Useful Reminders About an Employer’s Obligation to Accommodate Disabilities

Originally published by Alicia Voltmer.

In Dillard v. City of Austin, Texas, No. 15-50779 (5th Cir. Sept. 26, 2016), the Fifth Circuit affirmed summary judgment for the City of Austin on a former employee’s claims that the City violated the Americans with Disabilities Act, as amended (ADA), by terminating him for a disability and failing to reasonably accommodate him.  The Court’s decision provides employers with useful reminders about the mechanics of the accommodation process.

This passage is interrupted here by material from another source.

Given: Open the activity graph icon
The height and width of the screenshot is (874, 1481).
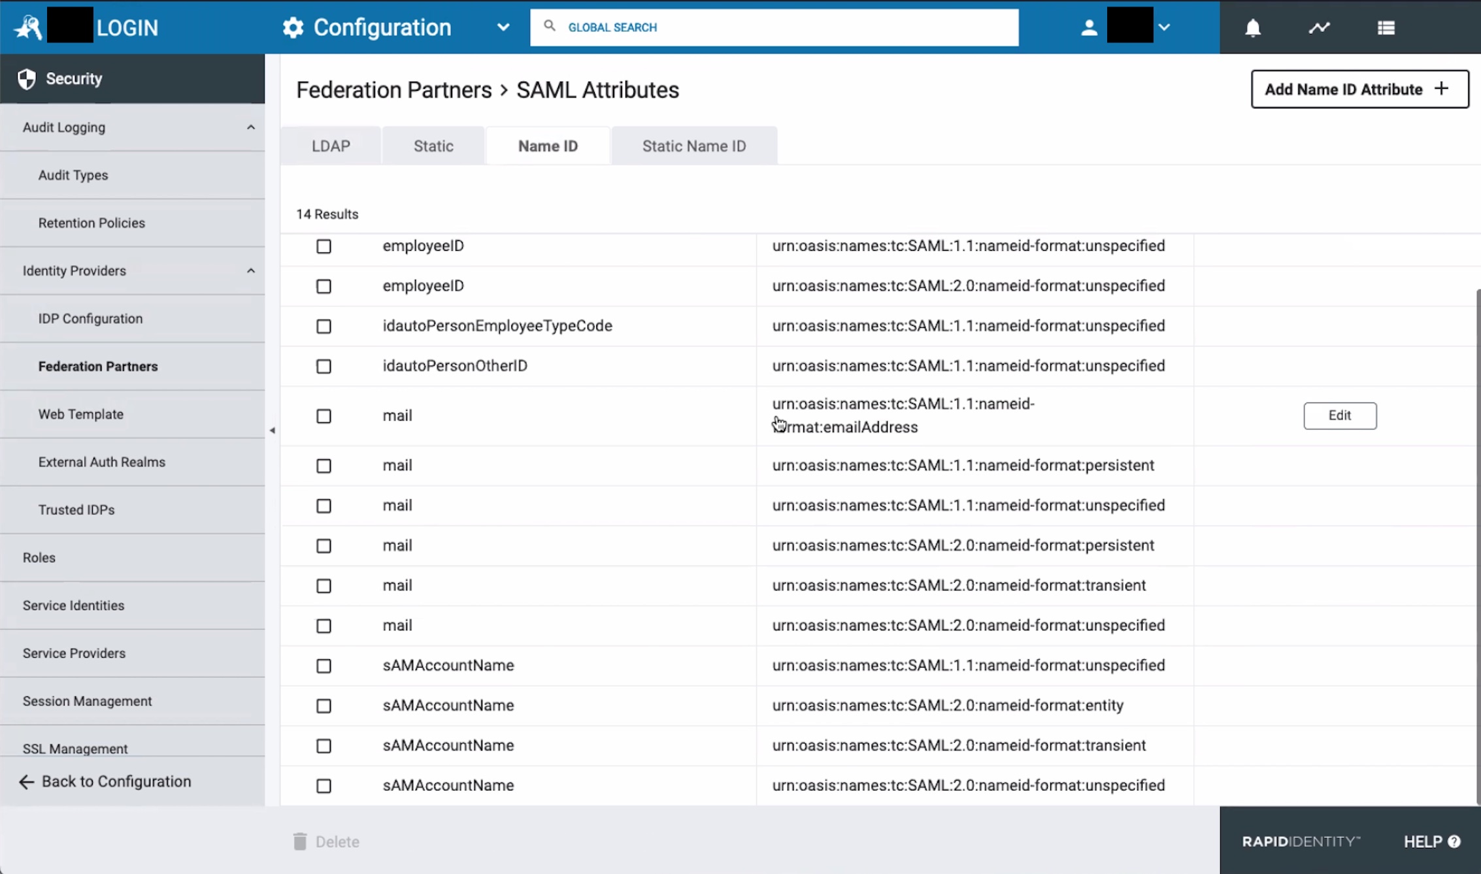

Following a car wreck, the plaintiff was unable to perform his tasks as a manual laborer and field supervisor for the City’s Public Works department.  Even though the plaintiff exhausted all available leave under the Family and Medical Leave Act and the allotted time under the City’s Return to Work Program, the City allowed him to remain on leave.  Once he was released to limited duty, the City searched for other positions within the Public Works department to accommodate the restrictions, and offered him a temporary position as an administrative assistant.

The plaintiff accepted the temporary position even though he did not know how to complete administrative work.  To assist him with gaining the necessary skills, the City gave him on-the-job typing and computer training, and allowed him to shadow another administrative assistant.  His supervisor also showed him how to register for other City training programs, which he did not do.  The plaintiff’s computer and typing skills did not improve, and his supervisor found him playing computer games, surfing the internet, sleeping, making personal calls, and applying for other positions within the City during his work time, allegations which he did not dispute.   The plaintiff told the City he was unhappy in the position and asked for another job because he lacked the skills needed to be an effective administrative assistant.  His doctors also provided further releases which expanded the list of activities he was cleared to perform. The City ultimately terminated the plaintiff’s employment and the lawsuit followed.
In support of its decision affirming summary judgment for the City, the Court reminded employers of the following principles related to the duty to accommodate:

  • Just because the City could have fired the plaintiff after he exhausted all available leave options and had no specific return to work date, the fact that it retained him did not extinguish its obligation to reasonably accommodate him once he returned to work.
  • The interactive process is a two-way street, and requires the employer and the employee to work together, in good faith, to determine a reasonable accommodation.
  • Once an employee accepts a position as an accommodation, the employee must make an honest effort to learn and carry out the duties of the new job, particularly when the employer offers training assistance.
  • Even though the plaintiff asked for another position, he did not attempt to fill his new role in good faith, and for this reason, he could not argue that the City should have continued the interactive process by offering him a different job.
  • Employers should not attempt to elude the obligation to accommodate a disabled employee by giving him a job that he was destined to botch, with or without training, which was not the case here.
  • Terminating an employee whose performance is unsatisfactory according to management’s business judgment is legitimate and nondiscriminatory as a matter of law.
  • The ADA provides a right to reasonable accommodation, not to the employee’s preferred accommodation.

Employers should ensure that supervisors and Human Resources personnel understand the interactive process obligations and document all efforts to provide reasonable accommodations.